Il était en mission sur le plateau, non pour éclairer, mais pour obscurcir, confondre et travestir les faits, en s’érigeant en défenseur zélé d’un homme et en contempteur maladroit de la République de Côte d’Ivoire .
La loi française est vertu, mais la loi ivoirienne est ivoiritaire
Antoine Glaser, dans son homélie cathodique, oublie opportunément que la France. patrie des droits de l’homme n’a pas hésité à disqualifier des candidats, y compris célèbres, pour non-conformité à des règles électorales strictes.
Marine Le Pen, par exemple, n’a pas échappé aux rigueurs du droit républicain.
En 2002, une première fois, elle dut batailler contre des procédures engagées à son encontre pour une déclaration de patrimoine jugée incomplète, une omission qui faillit lui coûter son éligibilité.
Et si cette affaire n’aboutit pas immédiatement à une exclusion, d’autres la rattrapèrent. Elle fut par la suite condamnée à cinq ans d’inéligibilité dans le cadre d’affaires liées à des détournements de fonds européens en 2025.
La République française n’a pas attendu un bulletin de vote pour trancher, elle a laissé le droit faire son œuvre, sans égard pour ses ambitions.
Le Conseil Constitutionnel français, grand censeur des ambitions contrariées, n’épargne personne, pas même ceux qui agitent les foules.
Mais voilà que la Côte d’Ivoire, lorsqu’elle applique ses propres lois, celles votées par ses citoyens, inspirées de son histoire et fondées sur ses exigences constitutionnelles, se voit taxée de régression démocratique comme si la l’égalité devant la loi s’arrêterait aux frontières de l’Élysée.
Antoine Glaser ou l’avocat sentimental d’un Tidjane Thiam mythifié
Antoine Glaser, journaliste pourtant averti, semble perdre toute rigueur dès qu’il s’agit de caresser dans le sens du brushing le très calculé Tidjane Thiam.
Il le présente comme un héros contrarié, un ingénieur lumineux, un homme empêché, omettant volontairement les détails moins glorieux de son parcours.
Évidemment , ce major de Polytechnique, bijou du système méritocratique français, n’a jamais trouvé de poste de prestige en France.
L’Angleterre lui a ouvert ses bras, la Suisse, ses coffres. Mais, et la France dans tout ça ? Rien.
Par rigueur intellectuelle, n’insinuons pas que c’est du racisme. Mais alors… de quoi s’agit-il ?
Si la République française ne savait que faire de ce produit de ses propres écoles d’élite , peut-elle exiger de la Côte d’Ivoire qu’elle le sacre, à contre-temps, prince républicain par hérédité ?

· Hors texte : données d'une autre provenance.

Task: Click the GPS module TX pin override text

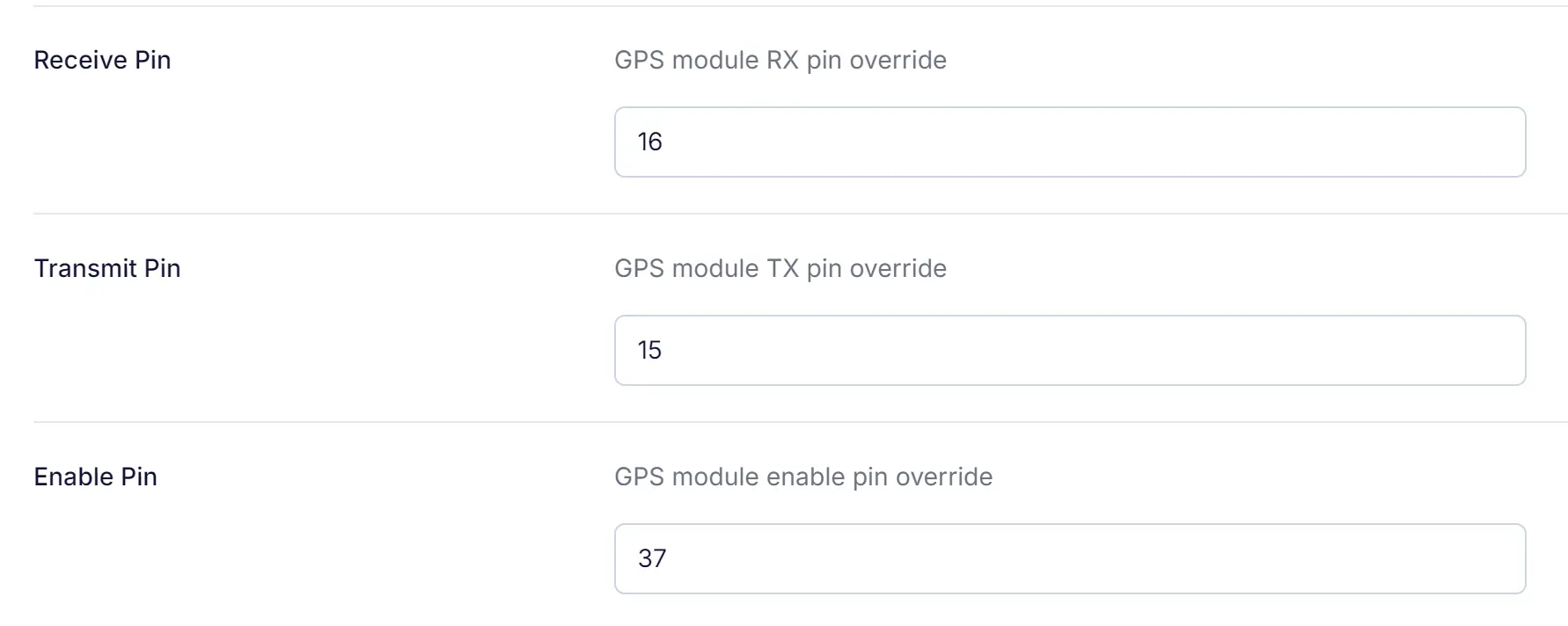Action: [x=780, y=268]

Petit-fils d’Houphouët, mais hors-la-loi. C’est la France qui a rendu Tidjane apatride.
Être le descendant d’Houphouët-Boigny n’octroie ni immunité, ni investiture divine.
L’arbre généalogique ne remplace pas le code électoral .

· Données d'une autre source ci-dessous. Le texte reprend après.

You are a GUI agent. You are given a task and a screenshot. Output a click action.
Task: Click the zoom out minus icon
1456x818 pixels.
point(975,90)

L’ivoirien par filiation se doit d’être ivoirien par statut, et c’est là que le bât blesse. Car la vérité, froide, juridique, irrévocable, est que Tidjane Thiam a perdu sa nationalité ivoirienne en 1987, bien avant d’avoir été libéré de la nationalité française.
Or selon la loi ivoirienne, notamment en son article 48, cette antériorité est fondamentale, il s’agit d’une citoyenneté perdue avant la déchéance d’une autre, reste perdue.
Ce n’est donc pas la Côte d’Ivoire qui a fait de Tidjane Thiam un apatride, c’est la complaisance des autorités administratives françaises dont Antoine Glaser, au passage, se garde bien de parler. Mais pourquoi pointer la France quand on peut vilipender Abidjan ?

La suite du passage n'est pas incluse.